» **TEXTE CITÉ**:
____

Planificateur financier à Diversico, Experts-conseils, il estime notamment qu’« un conseil totalement objectif sans une surveillance indépendante externe, ça n’existe pas » et prévient l’industrie que « les médias et la population en général » pourraient ne pas être dupes encore bien longtemps. À quelques semaines du lancement d’un « label d’indépendance » des professionnels du secteur, Conseiller lui a posé quelques questions.

Conseiller : Vous affirmez que seul le conseiller indépendant est impartial…

Charles Hunter-Villeneuve : Avec le projet de loi 141, l’environnement du conseiller va changer parce qu’on diminuera un peu la valeur du conseil. Dans ces conditions, comment on fait pour distinguer un professionnel qui travaille vraiment dans l’intérêt du client par rapport à un autre? Il y a trois critères : il doit être transparent, objectif et indépendant, ce qu’on peut résumer sous l’acronyme TOI.

Je ne veux pas dénigrer ce que les autres font, je veux juste souligner un fait : comment un conseiller pourrait-il prétendre qu’une seule et même compagnie, en l’occurrence celle pour laquelle il travaille, est la meilleure pour toutes les catégories d’actif, par exemple en matière de placements? Une même compagnie ne peut pas être la meilleure à la fois en revenus fixes, en actions canadiennes, en actions américaines, en actions internationales, pour les pays émergents… Ça n’a pas de sens! Aucune compagnie ne peut prétendre être la meilleure dans tous les secteurs, ça n’existe pas. En réalité, un conseiller réellement indépendant doit pouvoir choisir le meilleur pour son client en allant magasiner à plusieurs endroits.

C : Mais comment un client peut-il obtenir cette information?

CHV : Il est en effet aujourd’hui très difficile pour un consommateur d’avoir la certitude qu’il reçoit un service réellement « objectif ». C’est pourquoi Daniel Guillemette a mis sur pied le mouvement et l’accréditation Asteris, dont le lancement aura lieu le 12 avril à Montréal. Ce mouvement s’adresse à tous les conseillers désireux d’avoir leur « machine de valeur ajoutée » afin d’être mieux positionnés sur le marché si demain les commissions sont diminuées ou abolies.

On l’a baptisé Asteris, d’après un mot qui se rapporte aux étoiles, puisque, autrefois, les gens se guidaient à l’aide des étoiles. Il y a aussi un rapport avec la bande dessinée Astérix, ce Gaulois qui vit sa vie dans son village mais qui, lorsqu’il se fait attaquer, n’hésite pas à se défendre. Cela dit, nous ne sommes pas des « revendicateurs », tout ce que nous voulons, c’est créer un mouvement qui accélère le passage vers un conseil transparent, objectif et indépendant, et assure la survie du conseil indépendant.

L’objectif de départ est de rassembler au moins 150 membres fondateurs d’ici au lancement mais, demain, nous souhaitons qu’il y ait un maximum de clients qui réclament un conseiller accrédité Asteris. Ainsi, le consommateur pourra désormais savoir exactement à qui il a affaire, puisque ces conseillers devront divulguer toutes les formes de conflits d’intérêts qui pourraient les concerner. Il y a également d’autres critères, mais je ne peux pour l’instant les divulguer.

____

» **BLOC DE DONNÉES**:

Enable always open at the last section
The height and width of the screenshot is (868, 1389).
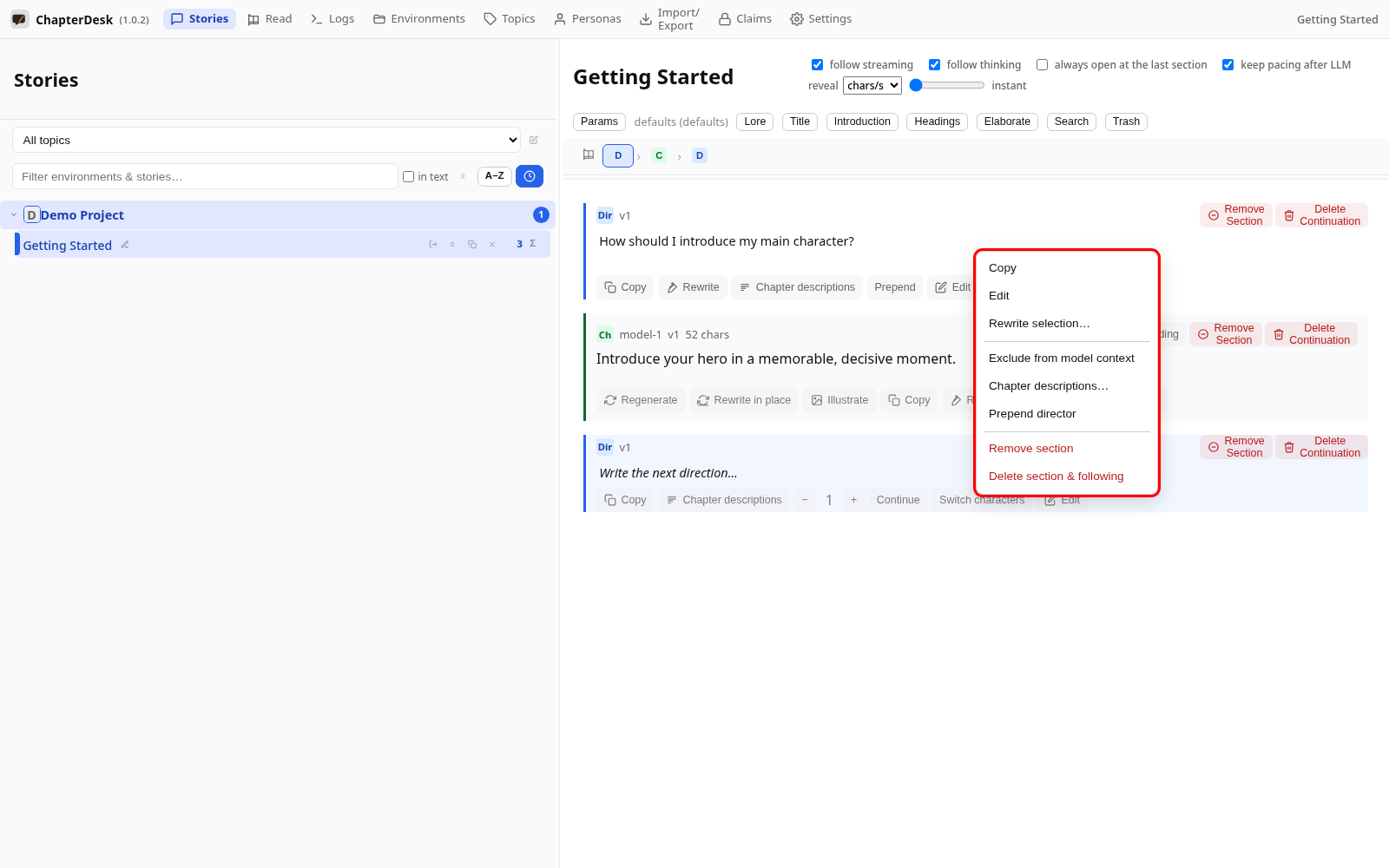tap(1043, 64)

____

» **CONSIGNES**:
• a. Répondez à ces questions sur l'entrevue sur le conseil indépendant :
(i) Quels trois critères l'acronyme TOI résume-t-il ?
(ii) Où et à quelle date aura lieu le lancement d'Asteris ?
(iii) Combien de membres fondateurs veut-on réunir d'ici le lancement ?
• b. Recopiez sans rien changer le passage de l'entrevue sur le conseil indépendant qui commence aux mots « L’objectif de départ » et s'arrête après « l’instant les divulguer. ».
• c. Écrivez la suite de l'entrevue sur le conseil indépendant, à partir de sa dernière phrase.
Les données ne servent à rien pour ce travail.

» **RÉPONSES AUX EXERCICES**:
• a.
(i) Transparent, objectif et indépendant.
(ii) À Montréal, le 12 avril.
(iii) Au moins 150.

• b.
L’objectif de départ est de rassembler au moins 150 membres fondateurs d’ici au lancement mais, demain, nous souhaitons qu’il y ait un maximum de clients qui réclament un conseiller accrédité Asteris. Ainsi, le consommateur pourra désormais savoir exactement à qui il a affaire, puisque ces conseillers devront divulguer toutes les formes de conflits d’intérêts qui pourraient les concerner. Il y a également d’autres critères, mais je ne peux pour l’instant les divulguer.

• c.
C : Il s’agit donc d’une nouvelle association?

CHV : Nous ne voulons pas monter d’association. Ce qu’on veut, c’est créer un mouvement qui aura pour objectif d’accélérer le passage à un conseil transparent, objectif et indépendant. Ce qu’on veut, c’est apporter les transformations nécessaires à la survie du conseil indépendant et à son expansion. Et la concrétisation de cette idée-là se nommera Asteris, avec un site web, Asteris.ca, qui sera opérationnel dans quelques jours. Notre objectif est de nous rapprocher du client, parce qu’avec l’arrivée d’Internet, notamment, les commissions pourraient disparaître. Donc, nous entendons nous positionner de manière à ce que notre valeur ajoutée soit telle que le client ne puisse pas se passer de nous.

Éventuellement, on souhaite passer à un mode de conseil à honoraires, parce que demain nous allons nous retrouver en compétition avec nos propres fournisseurs. Alors si une personne peut acheter directement ses produits à un agent général, elle n’aura plus forcément besoin de l’intermédiaire conseiller. C’est pour éviter cela que nous devons absolument nous positionner comme étant notre propre « machine de valeur ajoutée » et offrir des services à la fois transparents, objectifs et indépendants.

C : Comment « mesurer » le degré d’objectivité d’un conseil? Par le biais d’un contrôle externe?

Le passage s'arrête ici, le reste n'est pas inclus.